Now, Paradell said, it’s time to scale that opportunity and help solution providers take advantage of what’s out there.
“Their end customers are asking [our solution provider partners] more and more about leveraging IoT to improve their own internal processes,” Paradell said. “The ones who take advantage know they will be more competitive, so interest is accelerating.”
One of the key value Paradell sees Tech Data providing in the space is one its familiar with — clarity. Its initial role in building out its IoT-related linecard, he said, will be in finding the right complementary vendors that work with the major IoT players with which Tech Data works. In doing so, Paradell aims to take some of the integration and, before that, the “will it work” angst partners may face in trying to cobble together IoT solutions for their customers.
“We provide clarity on the right selection of complementary partners to our core vendors,” Pardell said. “That’s a very important value-add that we bring, and it’s an ongoing effort. There will be continuous alignment to our core vendors’ reference architectures.”
That’s important in an area where there are many different standards and protocols of play, not all of which are necessarily interoperable. Paradell says that interoperability problem, along with security challenges, has been a limiter to how deep the IT channel can go in IoT.
“There’s so much hype about it, but they struggle to understand in a clear way what the opportunity is about, and how they can participate,” Paradell said of many partners’ thoughts around IoT. “Once they understand that, they move into the interoperability challenges and the security challenges. They’re looking to us to help them jump in.”
The other big value-add for partners is another familiar one for distribution to provide to solution providers — enablement.

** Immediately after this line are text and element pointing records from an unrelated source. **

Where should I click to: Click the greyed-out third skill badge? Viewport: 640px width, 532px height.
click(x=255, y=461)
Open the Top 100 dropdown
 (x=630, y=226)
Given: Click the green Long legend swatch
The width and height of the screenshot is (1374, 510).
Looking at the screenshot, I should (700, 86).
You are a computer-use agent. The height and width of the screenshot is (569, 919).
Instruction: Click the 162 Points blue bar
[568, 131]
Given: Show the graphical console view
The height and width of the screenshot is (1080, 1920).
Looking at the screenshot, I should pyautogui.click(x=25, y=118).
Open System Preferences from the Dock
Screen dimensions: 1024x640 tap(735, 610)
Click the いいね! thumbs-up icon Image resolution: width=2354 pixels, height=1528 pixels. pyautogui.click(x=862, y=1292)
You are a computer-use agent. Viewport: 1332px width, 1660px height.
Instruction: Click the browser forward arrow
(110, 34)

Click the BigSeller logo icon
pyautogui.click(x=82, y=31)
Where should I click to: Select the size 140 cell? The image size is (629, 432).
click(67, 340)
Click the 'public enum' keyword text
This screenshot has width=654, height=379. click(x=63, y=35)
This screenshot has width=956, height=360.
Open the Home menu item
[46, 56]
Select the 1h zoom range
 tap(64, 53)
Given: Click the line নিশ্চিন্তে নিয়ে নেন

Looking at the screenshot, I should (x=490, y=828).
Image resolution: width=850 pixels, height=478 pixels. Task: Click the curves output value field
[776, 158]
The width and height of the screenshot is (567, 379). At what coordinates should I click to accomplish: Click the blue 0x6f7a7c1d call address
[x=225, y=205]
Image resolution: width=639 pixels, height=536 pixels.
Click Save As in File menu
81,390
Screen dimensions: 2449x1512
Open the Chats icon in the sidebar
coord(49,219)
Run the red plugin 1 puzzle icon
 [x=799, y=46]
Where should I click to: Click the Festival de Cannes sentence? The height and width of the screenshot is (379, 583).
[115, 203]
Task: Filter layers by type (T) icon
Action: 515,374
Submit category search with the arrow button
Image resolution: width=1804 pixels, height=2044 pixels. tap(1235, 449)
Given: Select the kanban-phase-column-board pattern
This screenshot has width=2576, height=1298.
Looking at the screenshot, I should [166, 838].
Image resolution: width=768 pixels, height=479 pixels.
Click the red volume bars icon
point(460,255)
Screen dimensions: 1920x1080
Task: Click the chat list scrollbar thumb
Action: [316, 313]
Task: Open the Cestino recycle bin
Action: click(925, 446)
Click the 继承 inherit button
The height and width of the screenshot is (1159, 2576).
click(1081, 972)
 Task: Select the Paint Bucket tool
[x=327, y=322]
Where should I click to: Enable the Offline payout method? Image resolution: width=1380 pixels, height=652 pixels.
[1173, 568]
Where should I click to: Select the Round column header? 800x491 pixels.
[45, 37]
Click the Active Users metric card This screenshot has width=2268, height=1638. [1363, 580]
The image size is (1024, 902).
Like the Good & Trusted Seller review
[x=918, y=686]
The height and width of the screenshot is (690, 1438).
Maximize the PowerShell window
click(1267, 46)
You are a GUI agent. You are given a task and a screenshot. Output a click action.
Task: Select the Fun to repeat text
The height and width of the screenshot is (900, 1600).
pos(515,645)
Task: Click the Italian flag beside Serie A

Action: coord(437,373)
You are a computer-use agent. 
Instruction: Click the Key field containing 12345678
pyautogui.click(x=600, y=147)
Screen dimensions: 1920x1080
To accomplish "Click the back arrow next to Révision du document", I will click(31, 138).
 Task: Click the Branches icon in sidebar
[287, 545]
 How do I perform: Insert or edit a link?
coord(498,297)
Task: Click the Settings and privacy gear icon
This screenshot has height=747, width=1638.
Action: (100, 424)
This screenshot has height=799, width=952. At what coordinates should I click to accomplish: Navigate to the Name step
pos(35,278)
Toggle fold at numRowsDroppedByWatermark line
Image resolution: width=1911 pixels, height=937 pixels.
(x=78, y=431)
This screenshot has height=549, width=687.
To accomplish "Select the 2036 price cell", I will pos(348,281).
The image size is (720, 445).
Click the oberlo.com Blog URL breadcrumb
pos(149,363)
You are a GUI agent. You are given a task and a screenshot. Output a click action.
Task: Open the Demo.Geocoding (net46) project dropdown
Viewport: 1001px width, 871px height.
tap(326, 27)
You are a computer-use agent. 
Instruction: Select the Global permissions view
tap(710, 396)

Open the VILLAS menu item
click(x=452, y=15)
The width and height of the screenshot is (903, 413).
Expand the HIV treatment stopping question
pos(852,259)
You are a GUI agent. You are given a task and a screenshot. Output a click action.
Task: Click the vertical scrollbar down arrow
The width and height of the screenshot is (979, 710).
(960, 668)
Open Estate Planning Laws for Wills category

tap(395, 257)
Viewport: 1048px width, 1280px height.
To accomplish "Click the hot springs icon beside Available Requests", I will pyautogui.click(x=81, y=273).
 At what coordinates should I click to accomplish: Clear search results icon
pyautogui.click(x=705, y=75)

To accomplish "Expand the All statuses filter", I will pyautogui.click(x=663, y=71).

Specifically, Smart IoT Solutions will focus on educating partners both on hot IoT solutions, and key verticals — initially manufacturing, logistics, retail and smart spaces — where IoT is a major factor, with an emphasis on making sure partners can “speak” a variety of new “languages.” In this space, both the lingo of IoT technologies and the and lingo of the specific vertical come together to form a “matrix of languages” Paradell describes, in which a partner must be proficient to be successful.
The enablement will come through the distributor’s Evolution online platform. Evolution was originally developed as a mechanism for the distributor to help its Cisco partners expand their areas of expertise, but is more recently becoming the distributor’s go-to platform for helping partners expand their business in new directions.
“We help them through building their own practices, get them linked to our key vendors, help them through certifications they need,” Paradell said of Evolution.
The Smart IoT Solutions practice is still in early days, and early priorities include identifying the right players and products, and the right partners. Paradell said the program would roll out at different speeds in different regions worldwide, dependent both on the strength of the IoT opportunity in the focus verticals, as well as local resources to support the push.